Le samedi 22 octobre 2022 à 12:08
De chroniqueur de faits divers à prévenu : l'animateur de télévision Jean-Marc Morandini est jugé lundi à Paris pour avoir sollicité les faveurs sexuelles de deux adolescents, par SMS pour l'un et via un casting pour le second.
Passibles de cinq ans d'emprisonnement, ces faits allégués de "corruption de mineurs" remontent à 2009 et à 2013 et sont contestés par cette figure du PAF, 57 ans, qui anime sur CNews une quotidienne dédiée aux médias après avoir animé notamment les émissions "Crimes" sur NRJ 12 ou "Présumé innocent" sur Direct 8.
"On a l'impression qu'on veut à tout prix que M. Morandini soit jugé", dénonce auprès de l'AFP l'une de ses avocates, Me Corinne Dreyfus-Schmidt, qui assure que son client a "été victime d'un lynchage médiatique terrible" tout au long de ces six années d'instruction.
L'affaire est partie de la plainte de deux adolescents de 15 et 16 ans, déposée en 2016 au moment où Les Inrockuptibles révélaient comment Jean-Marc Morandini, se faisant passer pour la directrice de casting d'une websérie érotique, aurait poussé de jeunes comédiens, majeurs, à s'exhiber nus.

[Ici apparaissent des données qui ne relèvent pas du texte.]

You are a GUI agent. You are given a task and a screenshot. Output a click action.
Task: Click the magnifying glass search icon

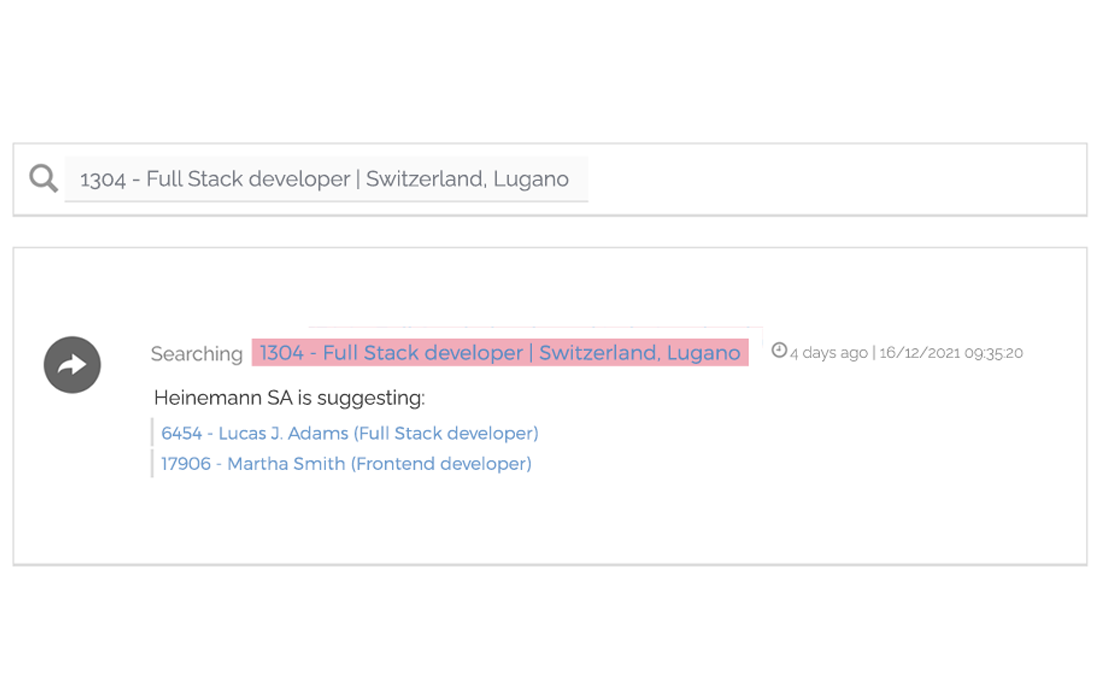(43, 179)
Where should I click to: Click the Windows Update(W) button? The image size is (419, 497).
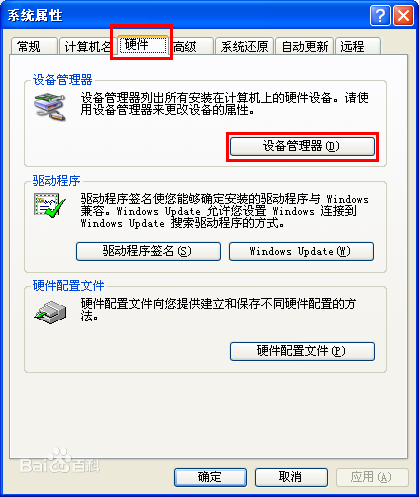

Ce dossier vaut à l'animateur d'être renvoyé en correctionnelle pour "harcèlement sexuel" sur un de ces comédiens. La date de ce second procès n'est pas encore connue.
S'agissant du volet "corruption de mineur", la première plainte est venue d'un adolescent auquel M. Morandini aurait fait des propositions sexuelles dans des échanges électroniques, entre février et mars 2013, au moment où l'animateur était chargé de l'émission "Vous êtes en direct" sur NRJ 12.
Face aux enquêteurs en 2016, le plaignant avait évoqué des conversations ayant "dérapé" vers son orientation sexuelle et la masturbation. "Du fait qu'il était extrêmement médiatisé et populaire, j'ai fini par rentrer dans son jeu", avait-il déclaré, selon des éléments rapportés alors par 20 Minutes. Le second plaignant, qui s'est depuis désisté, avait de son côté raconté avoir été contacté en juillet 2009 par la société de production de M. Morandini, via un site de casting, pour un projet de remake de "Ken Park", un film américain mettant en scène des relations sexuelles très crues entre adolescents.
Position de «faiblesse»
Pour les besoins du casting, il avait assuré s'être rendu au domicile de M. Morandini, s'être déshabillé devant lui et dit avoir refusé de se masturber comme le lui demandait l'animateur.
Placé en garde à vue en 2016, M. Morandini s'était défendu en assurant qu'il n'était pas informé de l'âge du premier plaignant et qu'il avait cessé toute relation avec le second dès lors qu'il avait appris qu'il avait moins de 18 ans. "On considère que l'infraction de corruption n'est pas constituée: il faut avoir eu le but de pervertir un mineur et c'est très difficile de savoir ce que recouvre exactement cette qualification", assure Me Dreyfus-Schmidt.
Partie civile au procès, l'association Agir contre la prostitution des enfants (APCE) dit, elle, attendre une réponse pénale "exemplaire". "Les jeunes sont particulièrement exposés lorsqu'il s'agit de métiers attractifs tels que des castings, dans lesquels ils sont en position de faiblesse", estime Bérengère Wallaert, sa déléguée générale, citée dans un communiqué.
Fin 2016, cette affaire avait provoqué une crise ouverte à iTELE, l'ancêtre de CNews, dont l'homme d'affaires Vincent Bolloré avait pris le contrôle un an plus tôt. Pendant un mois, la rédaction s'était mise en grève pour protester contre l'arrivée à l'antenne de M. Morandini, qui venait d'être mis en examen pour "corruption de mineurs". Le mouvement s'était soldé par le départ de près d'un tiers des journalistes de la chaîne d'information.
Dans une tribune alors adressée aux grévistes, M. Morandini leur avait alors demandé de le "laisser travailler". "Que signifie la présomption d'innocence, que chacun estime respecter, si je ne peux exercer mon métier avant la fin d'une procédure pénale qui peut être longue ?", écrivait-il.